Being a member—and a leader—of a process group is definitely a discipline, and often painstaking. It also offers countless and unpredictable opportunities for personal triumph. Is there any more personal a triumph that that which comes with saying the thing you’d normally leave unsaid, and feeling more to connected to yourself and to others as a result? Or maybe you don’t feel more connected to others right away, and it’s just a necessary step toward that eventuality, and meanwhile you can feel that the relationship isn’t destroyed. It has space and time to evolve, to absorb and metabolize new experiences and become…well, just to be always in a state of becoming. There’s no destination. The road of human development is endless, our potential infinite.
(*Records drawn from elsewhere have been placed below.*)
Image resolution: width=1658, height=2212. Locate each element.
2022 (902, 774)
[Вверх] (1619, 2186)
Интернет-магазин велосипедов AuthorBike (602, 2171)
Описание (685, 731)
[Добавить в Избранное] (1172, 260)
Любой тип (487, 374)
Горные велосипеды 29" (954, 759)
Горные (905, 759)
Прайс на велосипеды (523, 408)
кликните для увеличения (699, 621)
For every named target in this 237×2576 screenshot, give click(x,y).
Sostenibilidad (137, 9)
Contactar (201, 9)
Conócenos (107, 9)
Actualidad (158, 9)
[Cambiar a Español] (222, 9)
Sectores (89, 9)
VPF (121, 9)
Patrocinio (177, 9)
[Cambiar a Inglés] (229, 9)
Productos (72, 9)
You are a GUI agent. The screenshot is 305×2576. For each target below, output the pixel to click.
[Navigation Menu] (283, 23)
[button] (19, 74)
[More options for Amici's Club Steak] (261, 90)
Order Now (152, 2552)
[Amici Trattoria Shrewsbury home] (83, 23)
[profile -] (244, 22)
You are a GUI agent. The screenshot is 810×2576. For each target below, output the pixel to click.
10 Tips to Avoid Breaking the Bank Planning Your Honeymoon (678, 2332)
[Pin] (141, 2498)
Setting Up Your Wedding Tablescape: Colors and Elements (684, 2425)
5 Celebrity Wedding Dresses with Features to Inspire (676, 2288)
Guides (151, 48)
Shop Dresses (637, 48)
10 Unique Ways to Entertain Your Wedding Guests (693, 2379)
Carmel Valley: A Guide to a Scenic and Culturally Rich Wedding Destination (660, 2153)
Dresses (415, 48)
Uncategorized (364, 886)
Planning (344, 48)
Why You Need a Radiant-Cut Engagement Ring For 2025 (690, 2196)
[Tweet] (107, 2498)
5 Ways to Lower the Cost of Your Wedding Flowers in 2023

Nowhere have I tasted this potential more potently (and I see now for the first time that the word potential contains the word potent) than in a process group. I believe that both of the eight-person groups I’m leading right now could continue to meet once a week for the next ten years or more, and each member would still be discovering new depths within themselves and within their fellow members. But I know process groups aren’t for everyone. Each of us must find the discipline that suits us, so that we might experience our own personal triumphs.
I’m going to conclude with one last Thurman quote, which I couldn’t find a way to incorporate into any other part of this blog post: “There is a profound measure of resourcefulness in all life, a resourcefulness that is guaranteed by the underlying aliveness of life itself.”